• _CONSIGNE A_: D'après la critique d'album, qu'étaient autrefois les studios Dreamland ?
• _CONSIGNE B_: Recopiez le passage de la critique d'album qui commence par "Le premier album" et se poursuit jusqu'à "et fort prometteuse." inclus.

• _TEXTE FOURNI_:

================

Le premier album de ce trio de Brooklyn m’avait jeté par terre. Des chansons remplies d’émotions, cathartiques, qui vous libèrent un motton en deux temps, trois mouvements. Le leader du groupe, Zach Williams chante comme s’il était illuminé par le Saint-Esprit. Et lorsqu’il est accompagné par Brian Elmquist et Kanene Pipkin, les harmonies qui en résultent semblent sortir tout droit du Paradis. De la pop de grange finement maîtrisée et fort prometteuse.
Après une longue tournée qui leur a fait faire le tour des États-Unis à un nombre incalculable de reprises, voyant les salles grandir à chaque passage, le groupe est retourné à la maison, question de prendre une pause bien méritée et de se consacrer à la suite des choses.
Quand est venu le temps d’enregistrer leurs nouvelles chansons, Williams, Elmquist et Pipkin ont fait appel à Aaron Dessner (The National) pour les diriger derrière la console. Celui-ci a aussitôt compris les ambitions des membres du trio et il a trouvé l’emplacement idéal pour les atteindre, voire les dépasser. Il a réservé les studios Dreamland, une ancienne église convertie à quelques heures de New York, où les chansons du groupes ont vraiment pris leur envol. Il a invité une pléthore de musiciens à embellir la trame de base du trio, sans jamais dénaturer celle-ci.

================

• _LIGNES DE DONNÉES_:
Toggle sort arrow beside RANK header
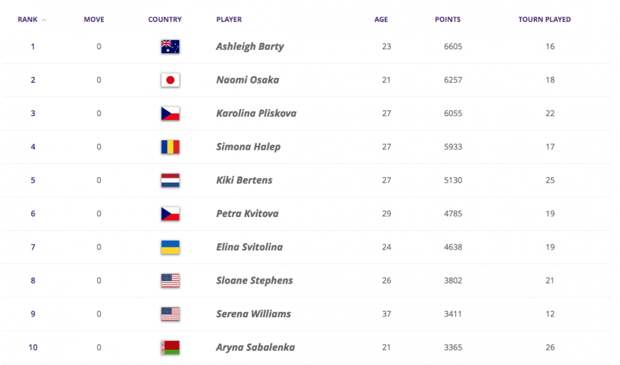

================

• _RÉSULTAT FINAL A_: Une ancienne église convertie.

• _RÉSULTAT FINAL B_:
Le premier album de ce trio de Brooklyn m’avait jeté par terre. Des chansons remplies d’émotions, cathartiques, qui vous libèrent un motton en deux temps, trois mouvements. Le leader du groupe, Zach Williams chante comme s’il était illuminé par le Saint-Esprit. Et lorsqu’il est accompagné par Brian Elmquist et Kanene Pipkin, les harmonies qui en résultent semblent sortir tout droit du Paradis. De la pop de grange finement maîtrisée et fort prometteuse.